I just started with k8s and used minikube for benchmarking redis (single instance, redis-benchmark with default settings). Here's a very, very short version of the result:

docker:                   100,000 requests/second
k8s/vm-driver=none:                 --- ERROR --- 
k8s/vm-driver=virtualbox:   7,500 requests/second

I wonder why VirtualBox is the default setting of minikube. I mean - the performance gap is huge compared to (native) docker performance! The performance with vm-driver=none would be even more interesting, because it would create docker containers as well, but under the control of minikube. Unfortunately I couldn't run this benchmark, because "sudo minikube start" resulted in a timeout of the dns service (I opened an issue).

Thorsten Hirsch • Sep 16 '19

Now I could complete my benchmark:

docker:                   100,000 requests/second
k8s/vm-driver=none:        28,500 requests/second
k8s/vm-driver=virtualbox:   7,500 requests/second

Oh... that's less than I thought. Why is vm-driver=none so much slower than (native) docker? There are no additional instances of redis in k8s (I removed the 2 pods with the slave instances), so there's no redis replication happening that could harm the performance.

Is k8's load balancing (and all the other stuff) eating up 70% of the performance on my desktop computer? Is the performance decrease less on big server hardware?

Adi Polak • Sep 19 '19

This is an interesting point. I know for a fact that when running things like Kafka and Spark you get better performance when using more than one server, balancing a big load of work. When used correctly the more data they process, the less time it takes them to process the next event/piece of data. When traditional solutions will probably break or fail.

Hence performing at best for big data/events streams at scale workloads.

BTW, Spark for a fact doesn't perform well on small loads, it takes more time than traditional operations on data.

I think that for K8s there is also an overhead when using it for one task/machine at a small load scale. Managing the pods, the networking between master and works/pods through the kubelet ( even when running locally).

I know Kafka and Spark are way different from K8s, but they rely on similar principals and challenges of distributed systems.
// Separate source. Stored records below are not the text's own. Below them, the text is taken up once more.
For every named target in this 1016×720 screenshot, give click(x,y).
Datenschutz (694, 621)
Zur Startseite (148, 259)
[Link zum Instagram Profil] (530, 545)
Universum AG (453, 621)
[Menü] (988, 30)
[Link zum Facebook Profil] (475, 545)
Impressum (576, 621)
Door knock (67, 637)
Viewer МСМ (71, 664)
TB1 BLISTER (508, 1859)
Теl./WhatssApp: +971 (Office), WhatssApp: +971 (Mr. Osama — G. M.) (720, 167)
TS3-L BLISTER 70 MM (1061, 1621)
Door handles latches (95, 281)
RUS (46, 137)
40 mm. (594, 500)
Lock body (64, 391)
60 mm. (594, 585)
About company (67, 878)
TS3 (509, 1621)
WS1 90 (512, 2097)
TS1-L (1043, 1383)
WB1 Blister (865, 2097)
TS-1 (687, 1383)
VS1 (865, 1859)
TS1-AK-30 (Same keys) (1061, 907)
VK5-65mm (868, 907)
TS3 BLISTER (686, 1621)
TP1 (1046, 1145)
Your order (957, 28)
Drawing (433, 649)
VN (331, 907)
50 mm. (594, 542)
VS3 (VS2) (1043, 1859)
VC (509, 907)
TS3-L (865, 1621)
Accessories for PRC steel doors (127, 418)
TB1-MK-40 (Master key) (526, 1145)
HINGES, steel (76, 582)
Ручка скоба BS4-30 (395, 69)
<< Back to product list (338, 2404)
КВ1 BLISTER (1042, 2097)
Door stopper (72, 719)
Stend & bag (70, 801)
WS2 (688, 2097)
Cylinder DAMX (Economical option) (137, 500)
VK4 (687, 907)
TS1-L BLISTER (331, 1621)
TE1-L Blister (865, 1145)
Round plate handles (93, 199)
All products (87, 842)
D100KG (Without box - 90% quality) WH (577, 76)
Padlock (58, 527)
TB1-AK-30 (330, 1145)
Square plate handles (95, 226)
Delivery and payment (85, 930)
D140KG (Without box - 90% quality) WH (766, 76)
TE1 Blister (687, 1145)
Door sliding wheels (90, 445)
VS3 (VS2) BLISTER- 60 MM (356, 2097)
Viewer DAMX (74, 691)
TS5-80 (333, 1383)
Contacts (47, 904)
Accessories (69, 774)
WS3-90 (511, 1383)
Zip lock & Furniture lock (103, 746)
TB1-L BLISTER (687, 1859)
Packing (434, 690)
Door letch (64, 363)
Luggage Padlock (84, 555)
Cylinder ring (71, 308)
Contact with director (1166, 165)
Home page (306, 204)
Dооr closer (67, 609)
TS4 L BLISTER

Some of the challenges come from network bandwidth, lack of shared memory, distributed lock and much more. Which makes me wonder if ppl will be interested in reading a blog post about it.. 🤔

BTW, I like how your research shows that for one task, docker is good on its own. and for more. the vm= none, is none means bare metal? or actually native docker? from the documentation, it says that this is the vm supplied by the user.

BTW, documentation also say that When run in none mode, minikube has no built-in resource limit mechanism, which means you could deploy pods which would consume all of the host's resources. which can explain the better performance. What are the virtualbox limitations? can it be a low RAM? and than Radis need to write and read from disk and not from memory?